Sun Fun Rain Pain

I am too much in the middle. The space between happy/fulfilled and sad/angry/bitter/hungry. There is no art in the middle. I need to choose which direction to go. I'm not much good in the middle. Mediocrity lies in the middle. Work me hard, or not at all. Put me in despair, or bliss. How many great artists weren't hungry? Okay, except for Haydyn (or was it Handel? I always forget). That's the thing about Seattle weather, it's usually grey, somewhere in the middle. I'd rather have pouring rain or bright sunshine. Blah. I currently have several directions I could follow to induce some self-hatred or disgust or bitterness. I just haven't had the gall to lock myself up with those demons. I skirt along the cliffs everyday, though. Like a scarecrow dancing around a log fire.
Tori Amos has a new album coming out, Strange Little Girls. She released some very low bit-rate versions of one of the songs, I Don't Like Mondays (listen in RealAudio or Windows Media), and it's nice. One of the more unique concert experiences these days is hearing just Tori and a grand piano, and she's returning to that for her upcoming tour. Tori inspires very respectful, adoring fans. It's an odd, peaceful experience.
The Standard is dead. I could do without the magazine, but too bad Media Grok will go down with it.
Interested in fiction? B.J. Myers wrote a long essay in the July/August 2001 issue of the Atlantic Monthly titled "A Reader's Manifesto: An attack on the growing pretentiousness of American literary prose." Unfortunately the article is not reprinted on the website, but I found it thought-provoking and suggest you pick it up if you have an interest in contemporary fiction. Among the others Myers criticizes are Paul Auster, Don DeLillo, David Guterson, Cormac McCarthy, and Annie Proulx. If you can't find the article, there is an interesting synposis and reaction to the article in of the essay in Salon in the Books section.
I agree with Myers that plenty of work by the folks above would not go down in history as classic, but I do enjoy some of the sentences they've spun, especially McCarthy. Proulx I haven't read, Guterson is nothing great, and DeLillo can be somewhat dry, but I loved All the Pretty Horses. The opening chapter of Underworld is brilliant. The rest is somewhat dull. I would agree with Myers that not many contemporary writers are the equal of writers from our past like Faulkner, Proust, Nabokov. And that good fiction need not be dull. And that winning a contemporary book award, like the National Book Award or the Booker Prize or the PEN/Faulkner is not guarantee of quality.
Still, Myers is right, much of modern fiction bores.
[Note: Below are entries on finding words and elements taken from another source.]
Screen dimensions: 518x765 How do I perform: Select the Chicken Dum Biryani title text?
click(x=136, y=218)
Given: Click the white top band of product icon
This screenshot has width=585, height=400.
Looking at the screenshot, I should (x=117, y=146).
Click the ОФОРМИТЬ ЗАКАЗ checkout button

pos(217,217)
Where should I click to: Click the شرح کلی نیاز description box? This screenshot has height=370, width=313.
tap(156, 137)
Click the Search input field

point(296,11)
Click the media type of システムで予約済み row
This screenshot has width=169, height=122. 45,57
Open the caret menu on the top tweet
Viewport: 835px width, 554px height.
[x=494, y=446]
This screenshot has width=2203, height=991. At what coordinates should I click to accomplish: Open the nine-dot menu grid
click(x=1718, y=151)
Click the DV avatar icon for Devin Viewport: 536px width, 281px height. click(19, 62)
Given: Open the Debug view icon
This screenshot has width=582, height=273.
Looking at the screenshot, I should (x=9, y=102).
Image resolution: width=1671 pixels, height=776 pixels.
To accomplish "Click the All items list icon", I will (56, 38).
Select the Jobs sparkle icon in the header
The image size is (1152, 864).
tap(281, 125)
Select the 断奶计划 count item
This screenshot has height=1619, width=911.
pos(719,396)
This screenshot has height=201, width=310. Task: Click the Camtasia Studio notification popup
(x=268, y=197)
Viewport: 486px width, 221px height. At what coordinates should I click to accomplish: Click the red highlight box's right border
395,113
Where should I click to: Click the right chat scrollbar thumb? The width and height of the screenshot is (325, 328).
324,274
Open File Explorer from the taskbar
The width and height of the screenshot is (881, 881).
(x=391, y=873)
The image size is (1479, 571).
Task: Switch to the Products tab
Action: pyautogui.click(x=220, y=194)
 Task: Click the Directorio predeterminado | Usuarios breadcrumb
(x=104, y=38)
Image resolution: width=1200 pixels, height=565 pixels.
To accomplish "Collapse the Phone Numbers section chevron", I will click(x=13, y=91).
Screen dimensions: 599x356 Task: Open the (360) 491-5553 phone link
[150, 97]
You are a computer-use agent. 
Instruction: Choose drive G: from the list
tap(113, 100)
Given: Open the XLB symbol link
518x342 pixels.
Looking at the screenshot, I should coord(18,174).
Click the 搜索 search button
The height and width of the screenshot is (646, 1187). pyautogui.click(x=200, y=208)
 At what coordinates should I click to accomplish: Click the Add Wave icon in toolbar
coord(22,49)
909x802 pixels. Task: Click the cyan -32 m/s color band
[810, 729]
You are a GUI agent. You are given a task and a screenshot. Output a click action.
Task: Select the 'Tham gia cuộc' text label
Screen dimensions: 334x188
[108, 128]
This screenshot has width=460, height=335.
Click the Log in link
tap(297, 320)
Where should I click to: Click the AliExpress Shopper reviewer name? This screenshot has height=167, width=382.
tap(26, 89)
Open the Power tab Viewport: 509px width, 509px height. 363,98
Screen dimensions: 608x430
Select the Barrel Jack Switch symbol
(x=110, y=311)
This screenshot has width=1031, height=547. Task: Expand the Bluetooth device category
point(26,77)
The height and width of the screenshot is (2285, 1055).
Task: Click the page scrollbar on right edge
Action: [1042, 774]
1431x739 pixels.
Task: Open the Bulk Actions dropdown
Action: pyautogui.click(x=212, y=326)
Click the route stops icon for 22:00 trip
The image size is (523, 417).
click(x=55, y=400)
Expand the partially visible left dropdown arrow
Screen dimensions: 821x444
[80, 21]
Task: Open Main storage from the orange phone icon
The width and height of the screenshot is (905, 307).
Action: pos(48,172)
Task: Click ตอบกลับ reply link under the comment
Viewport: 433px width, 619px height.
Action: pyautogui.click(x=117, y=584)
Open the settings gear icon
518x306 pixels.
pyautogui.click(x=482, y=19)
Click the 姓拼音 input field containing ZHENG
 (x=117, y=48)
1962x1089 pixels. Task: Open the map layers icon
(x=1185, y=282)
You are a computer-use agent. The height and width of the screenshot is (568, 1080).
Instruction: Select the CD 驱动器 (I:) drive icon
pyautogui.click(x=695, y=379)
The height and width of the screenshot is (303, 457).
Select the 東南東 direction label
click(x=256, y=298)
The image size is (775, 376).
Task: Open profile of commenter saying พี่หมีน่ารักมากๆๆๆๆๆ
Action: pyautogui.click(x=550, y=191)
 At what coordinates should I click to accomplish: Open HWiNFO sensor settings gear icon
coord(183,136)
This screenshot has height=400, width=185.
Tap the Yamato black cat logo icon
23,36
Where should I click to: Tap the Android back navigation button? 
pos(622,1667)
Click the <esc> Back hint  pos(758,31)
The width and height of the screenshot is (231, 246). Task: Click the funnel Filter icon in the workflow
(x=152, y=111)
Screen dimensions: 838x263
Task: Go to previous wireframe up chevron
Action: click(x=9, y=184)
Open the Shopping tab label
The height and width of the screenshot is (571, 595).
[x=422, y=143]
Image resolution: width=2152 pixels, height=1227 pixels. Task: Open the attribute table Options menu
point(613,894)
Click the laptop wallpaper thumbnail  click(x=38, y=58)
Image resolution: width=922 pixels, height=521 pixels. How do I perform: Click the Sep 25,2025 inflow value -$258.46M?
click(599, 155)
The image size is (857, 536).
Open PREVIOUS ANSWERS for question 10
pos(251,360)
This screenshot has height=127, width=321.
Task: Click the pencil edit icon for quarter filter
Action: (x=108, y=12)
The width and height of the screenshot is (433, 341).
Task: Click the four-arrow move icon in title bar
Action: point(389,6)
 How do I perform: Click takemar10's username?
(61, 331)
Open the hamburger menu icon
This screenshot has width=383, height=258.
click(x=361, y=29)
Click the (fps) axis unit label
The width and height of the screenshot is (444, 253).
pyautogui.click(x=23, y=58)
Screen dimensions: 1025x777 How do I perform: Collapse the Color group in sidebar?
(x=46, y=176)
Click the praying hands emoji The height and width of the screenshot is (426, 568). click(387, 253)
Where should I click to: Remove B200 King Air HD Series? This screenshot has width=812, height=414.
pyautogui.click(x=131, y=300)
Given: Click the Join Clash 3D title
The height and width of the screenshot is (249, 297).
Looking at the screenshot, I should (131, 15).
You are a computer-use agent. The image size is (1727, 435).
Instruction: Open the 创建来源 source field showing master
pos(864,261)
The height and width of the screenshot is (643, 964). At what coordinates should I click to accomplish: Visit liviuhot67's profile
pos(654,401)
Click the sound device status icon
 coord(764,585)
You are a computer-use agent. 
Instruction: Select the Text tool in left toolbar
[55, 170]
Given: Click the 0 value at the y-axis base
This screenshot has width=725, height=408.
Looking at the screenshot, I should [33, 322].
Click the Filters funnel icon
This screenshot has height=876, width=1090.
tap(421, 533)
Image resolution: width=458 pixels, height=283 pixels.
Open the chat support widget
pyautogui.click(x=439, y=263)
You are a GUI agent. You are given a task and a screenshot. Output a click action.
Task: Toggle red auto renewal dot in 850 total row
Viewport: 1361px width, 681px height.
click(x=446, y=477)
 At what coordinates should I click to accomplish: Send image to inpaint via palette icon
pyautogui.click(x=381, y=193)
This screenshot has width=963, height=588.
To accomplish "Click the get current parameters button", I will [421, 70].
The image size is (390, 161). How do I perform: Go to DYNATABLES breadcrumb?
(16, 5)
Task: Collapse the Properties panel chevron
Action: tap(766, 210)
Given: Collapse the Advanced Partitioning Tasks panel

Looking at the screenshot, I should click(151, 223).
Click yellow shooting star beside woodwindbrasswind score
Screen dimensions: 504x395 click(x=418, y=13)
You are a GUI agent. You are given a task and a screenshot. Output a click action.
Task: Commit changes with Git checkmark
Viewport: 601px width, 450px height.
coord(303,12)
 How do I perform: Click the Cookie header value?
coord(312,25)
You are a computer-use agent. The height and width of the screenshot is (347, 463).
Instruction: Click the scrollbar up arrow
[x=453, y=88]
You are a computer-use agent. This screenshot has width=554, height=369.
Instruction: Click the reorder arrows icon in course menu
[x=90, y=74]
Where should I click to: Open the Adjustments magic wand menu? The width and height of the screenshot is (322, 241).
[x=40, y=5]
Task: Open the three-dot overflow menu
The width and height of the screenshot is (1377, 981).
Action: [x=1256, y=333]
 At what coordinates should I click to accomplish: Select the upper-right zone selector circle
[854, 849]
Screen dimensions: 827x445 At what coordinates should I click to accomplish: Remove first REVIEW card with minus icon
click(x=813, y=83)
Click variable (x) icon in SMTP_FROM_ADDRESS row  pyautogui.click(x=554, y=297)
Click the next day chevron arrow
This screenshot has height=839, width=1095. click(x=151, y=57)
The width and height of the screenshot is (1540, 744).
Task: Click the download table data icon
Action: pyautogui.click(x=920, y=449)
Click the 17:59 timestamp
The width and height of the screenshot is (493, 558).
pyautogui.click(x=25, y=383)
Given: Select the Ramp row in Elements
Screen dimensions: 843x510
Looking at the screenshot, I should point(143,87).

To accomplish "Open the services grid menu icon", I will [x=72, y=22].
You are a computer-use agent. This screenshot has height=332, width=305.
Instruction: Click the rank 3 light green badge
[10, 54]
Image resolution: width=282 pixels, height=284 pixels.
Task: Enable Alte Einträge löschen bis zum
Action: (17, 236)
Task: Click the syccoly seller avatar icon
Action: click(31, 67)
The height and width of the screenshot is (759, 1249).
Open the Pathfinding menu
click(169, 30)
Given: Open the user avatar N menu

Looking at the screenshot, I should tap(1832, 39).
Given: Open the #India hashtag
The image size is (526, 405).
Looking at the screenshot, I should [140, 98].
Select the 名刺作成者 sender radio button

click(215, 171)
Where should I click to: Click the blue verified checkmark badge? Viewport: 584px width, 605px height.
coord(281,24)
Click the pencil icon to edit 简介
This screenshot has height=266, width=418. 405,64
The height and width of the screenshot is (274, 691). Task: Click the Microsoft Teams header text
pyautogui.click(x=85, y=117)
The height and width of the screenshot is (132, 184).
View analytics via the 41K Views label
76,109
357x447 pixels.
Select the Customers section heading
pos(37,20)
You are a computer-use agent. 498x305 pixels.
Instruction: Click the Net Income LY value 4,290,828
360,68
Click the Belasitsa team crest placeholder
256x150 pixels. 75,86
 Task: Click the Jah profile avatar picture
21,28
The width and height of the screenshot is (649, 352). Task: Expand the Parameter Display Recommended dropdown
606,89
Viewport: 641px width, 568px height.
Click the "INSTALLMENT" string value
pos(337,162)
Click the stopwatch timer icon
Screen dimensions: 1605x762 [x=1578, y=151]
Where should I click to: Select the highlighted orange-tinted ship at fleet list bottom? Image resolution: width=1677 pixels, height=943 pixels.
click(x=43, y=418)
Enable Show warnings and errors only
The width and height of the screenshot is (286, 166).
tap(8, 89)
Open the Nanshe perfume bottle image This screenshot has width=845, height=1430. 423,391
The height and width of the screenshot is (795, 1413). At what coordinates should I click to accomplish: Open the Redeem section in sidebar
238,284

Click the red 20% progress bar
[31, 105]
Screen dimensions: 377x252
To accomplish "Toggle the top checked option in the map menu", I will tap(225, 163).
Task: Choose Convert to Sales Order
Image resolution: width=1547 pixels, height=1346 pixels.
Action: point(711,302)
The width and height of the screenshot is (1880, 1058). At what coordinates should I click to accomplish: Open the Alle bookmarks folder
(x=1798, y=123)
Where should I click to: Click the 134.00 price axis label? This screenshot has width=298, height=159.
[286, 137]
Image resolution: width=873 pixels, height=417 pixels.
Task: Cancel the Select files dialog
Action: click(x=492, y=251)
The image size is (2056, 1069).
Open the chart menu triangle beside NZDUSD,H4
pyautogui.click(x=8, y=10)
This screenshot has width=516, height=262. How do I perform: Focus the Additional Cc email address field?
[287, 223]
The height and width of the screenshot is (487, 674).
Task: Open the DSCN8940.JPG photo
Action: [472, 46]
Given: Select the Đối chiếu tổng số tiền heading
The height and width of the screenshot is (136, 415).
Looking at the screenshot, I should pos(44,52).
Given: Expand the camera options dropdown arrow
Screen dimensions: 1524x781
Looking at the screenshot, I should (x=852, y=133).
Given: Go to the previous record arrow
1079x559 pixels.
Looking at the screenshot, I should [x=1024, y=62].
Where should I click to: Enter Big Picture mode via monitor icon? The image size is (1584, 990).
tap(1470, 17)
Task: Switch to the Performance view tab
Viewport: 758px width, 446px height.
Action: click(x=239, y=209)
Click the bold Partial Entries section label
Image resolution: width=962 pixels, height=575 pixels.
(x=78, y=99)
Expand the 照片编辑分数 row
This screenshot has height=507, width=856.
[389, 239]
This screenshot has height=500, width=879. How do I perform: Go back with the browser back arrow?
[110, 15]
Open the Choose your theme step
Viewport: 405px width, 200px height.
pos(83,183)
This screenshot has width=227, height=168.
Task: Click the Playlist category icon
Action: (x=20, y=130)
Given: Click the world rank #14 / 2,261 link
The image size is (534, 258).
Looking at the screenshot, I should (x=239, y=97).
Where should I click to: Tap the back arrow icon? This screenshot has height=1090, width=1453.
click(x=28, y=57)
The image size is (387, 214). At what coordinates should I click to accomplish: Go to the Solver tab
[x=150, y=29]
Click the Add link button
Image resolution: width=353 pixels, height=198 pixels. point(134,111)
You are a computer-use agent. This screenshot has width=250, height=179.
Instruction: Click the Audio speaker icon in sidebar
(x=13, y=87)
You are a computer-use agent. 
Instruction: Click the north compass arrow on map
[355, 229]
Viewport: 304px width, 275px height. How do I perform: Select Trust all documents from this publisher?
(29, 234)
That's why I keep returning to short fiction, where I don't think you make any tradeoffs between the quality of the prose and enjoyable storytelling. For longer works, instead of novels, try non-fiction, which may lack elegant or breathtaking prose, but whose stories amaze you simply because they're true. I'm reading The Informant, and it keeps me up late at night, not because it's great writing (it's solid, straightforward reporting), but because the story is so unbelievable.
If you want to just enjoy some good storytelling and some quality prose I suggest anything by Tobias Wolff. I list some of his works on my reading page.
I find books on tape amazing, thought it maybe because I've never really listened to one. How do they finish reading such long books in only a few cassette tapes? I must have a distorted sense of how long it takes to read some of these books, or they're reading significantly condensed versions of these stories.
I finally had some time this weekend to scan and post some more of my photos from Spain and Portugal. Some of them came out alright, though clearly a few times I got burned by forgetting to bring 400 speed print film for my Leica, or getting caught with slide film in my Nikon when I needed my Leica. From now on, I think the Leica will always have 400 speed print film. By the way, my Leica is pretty old school, and doesn't have much in the way of fancy features, like a zoom lens, etc. But it takes great shots, and I have a thing for old school mechanical and electronic devices.
I've decided I'm going to get a library card. So I can check out books like this one about mosquitoes and learn all the interesting facts it has to tell and then return it. My Visa needs a vacation from Amazon.